Prospekt - The Colourless Sunrise

PROSPEKT - The Colourless Sunrise
Uyanış.

      Kapakta kullanılan dizayn, kompozisyonlar, detaylı içerikler, bağlı bulunduğunuz plak şirketi, çalıştığınız miksajcılar ve prodüktörler, oluşturduğunuz besteler ve enstrümanlara hakimiyetiniz ne kadar doğru seçilirse başarılı olma şansınız da epey yüksek olabiliyor. Bundan yıllar önce Sensory, Inside Out gibi Progressive Rock/Metal şirketlerinden gelen promoların kapaklarına baktığımda hangisinin metal hangisinin rock'a daha yakın olduğunu tahmin edebiliyordum. Hatta bazılarının orjinal cd'sini bile dinlemeden almışlığım var. Sonucun ise mükemmel olduğunun farkındaydım. Çünkü bu konuda hiç yanılmazdım ve iyi bir ürün kendini kapağıyla içeriğiyle ele veriyor derdim. Zaman geçtikçe bunun seyreldiğini farkettim. Özellikle 2000'lerle gelen yoğun müzik türü furyasıya birlikte her türde kalitenin azaldığını, artık sadece müzik yapmak için müzik yapan gruplarla karşılaştığımı zannediyorum. Diğer türler bir yana özellikle progresif metal konusunda geçmiş dönemlerde iyi bir kayıt yaratamama gibi bir süreç ile karşı karşıya kalındığını düşünüyorum. Bunun sebepleri çok çeşitli olsa da artık bazı prodüktörler çok yoğun soundları kullanarak yepyeni bir tarz yarattılar tür içerisinde. Bu geleneksel dediğimiz Vanden Plas, Threshold ve Shadow Gallery gibi grupların dışında çok teknik müzik yapan topluluklar zenginlik dışında bir çıkmazı de getirdi beraberinde. Çünkü her grup birbirine benzemeye başlamıştı artık ve orjinal işler çok fazla gelmemeye başladı. Bu sebeple İngiltere'den doğan Prospekt grubu da bu düşünceyi destekler nitelikte bir müzik sergiliyor fakat ortaya çıkarılan müzik o kadar iyi ki bu nasıl yazıya dökülür bilmiyorum.

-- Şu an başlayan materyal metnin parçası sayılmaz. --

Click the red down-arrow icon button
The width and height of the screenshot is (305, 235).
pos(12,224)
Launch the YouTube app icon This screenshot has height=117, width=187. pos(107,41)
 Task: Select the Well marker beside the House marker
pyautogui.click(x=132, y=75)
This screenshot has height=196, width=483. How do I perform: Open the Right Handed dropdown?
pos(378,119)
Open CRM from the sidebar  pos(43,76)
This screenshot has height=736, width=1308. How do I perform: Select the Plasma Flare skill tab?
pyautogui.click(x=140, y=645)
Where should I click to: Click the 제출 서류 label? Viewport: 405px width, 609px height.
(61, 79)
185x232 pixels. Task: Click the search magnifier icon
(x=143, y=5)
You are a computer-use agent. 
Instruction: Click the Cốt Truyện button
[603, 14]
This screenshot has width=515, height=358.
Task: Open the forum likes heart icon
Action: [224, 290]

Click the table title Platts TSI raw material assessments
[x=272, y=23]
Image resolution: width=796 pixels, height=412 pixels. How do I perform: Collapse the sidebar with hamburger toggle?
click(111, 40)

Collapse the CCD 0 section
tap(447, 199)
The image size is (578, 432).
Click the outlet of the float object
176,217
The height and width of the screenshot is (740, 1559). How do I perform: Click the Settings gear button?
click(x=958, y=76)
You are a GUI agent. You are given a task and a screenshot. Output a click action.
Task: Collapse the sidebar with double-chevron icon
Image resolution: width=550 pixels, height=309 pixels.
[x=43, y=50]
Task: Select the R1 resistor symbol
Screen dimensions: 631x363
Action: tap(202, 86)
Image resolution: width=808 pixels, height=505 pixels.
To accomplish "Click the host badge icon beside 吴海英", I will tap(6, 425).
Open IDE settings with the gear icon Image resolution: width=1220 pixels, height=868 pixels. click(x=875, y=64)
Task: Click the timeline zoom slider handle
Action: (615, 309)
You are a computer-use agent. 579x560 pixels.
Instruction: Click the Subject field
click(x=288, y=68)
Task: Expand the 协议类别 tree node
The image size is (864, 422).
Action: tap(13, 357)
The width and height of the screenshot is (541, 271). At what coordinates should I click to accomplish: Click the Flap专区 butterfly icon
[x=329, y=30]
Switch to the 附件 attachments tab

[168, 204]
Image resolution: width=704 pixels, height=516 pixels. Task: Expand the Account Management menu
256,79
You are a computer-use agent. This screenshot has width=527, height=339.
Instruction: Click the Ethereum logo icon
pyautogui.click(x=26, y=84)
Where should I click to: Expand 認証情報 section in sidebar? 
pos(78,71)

      İngiltere'den çıkan Threshold, Aeon Zen, Linear Sphere ve Tesseract dışında çok fazla ünlü progresif metal grubu yoktur. Tabi bunlardan bazıları avantgart müzik sergiler kendi içerisinde fakat hepsi aynı tür içerisinde kabul görmektedir. Yazının başında belirttiğim dizayn, kompozisyonlar, detaylı içerikler, bağlı bulunduğunuz plak şirketi, çalıştığınız miksajcılar ve prodüktörler konusunda Prospekt topluluğu tam anlamıyla sınıfı geçmiş durumdadır. Çok iyi bir müzik şirketi olan Sensory'den çıkan bu ilk albüm, içerisindeki her bestenin çok detaylı işlenmesiyle oluşturulmuş yağ gibi bir soundu içerisinde taşıyan bir yapıyı da beraberinde getiriyor. Nasıl böyle olmasın ki? Bir kere Periphery'nin "This Time It's Personal"ında çalışan prodüktörü Adam "Nolly" Getgood ile çalışıyorsunuz ve çalıştığınız miksajcı ise Opeth, Amon Amarth, Symphony X, Katatonia, Amorphis ve Orphaned Land'den tanıdığımız Jens Bogren. Evet, grup bu isimlerle çalışmış. Zaten buradan belli oluyor nasıl bir kayıt ile karşı karşıya kalacağımız. Besteler oldukça teknikal düzenlemelerle oluşturulmuş. Hem klavyede ve aynı zamanda vokalist olan Richard Marshall grubu deyim yerindeyse sırtlamış. Seçilen klavye tonları geleneksel progresif metal gruplarının kullandığı gibi sade ve nitelikli. Öyle Jordan Rudess'in kullandığı gibi çok yoğun ve anlamsız öğeler içermiyor. Sade ve direkt olmuş.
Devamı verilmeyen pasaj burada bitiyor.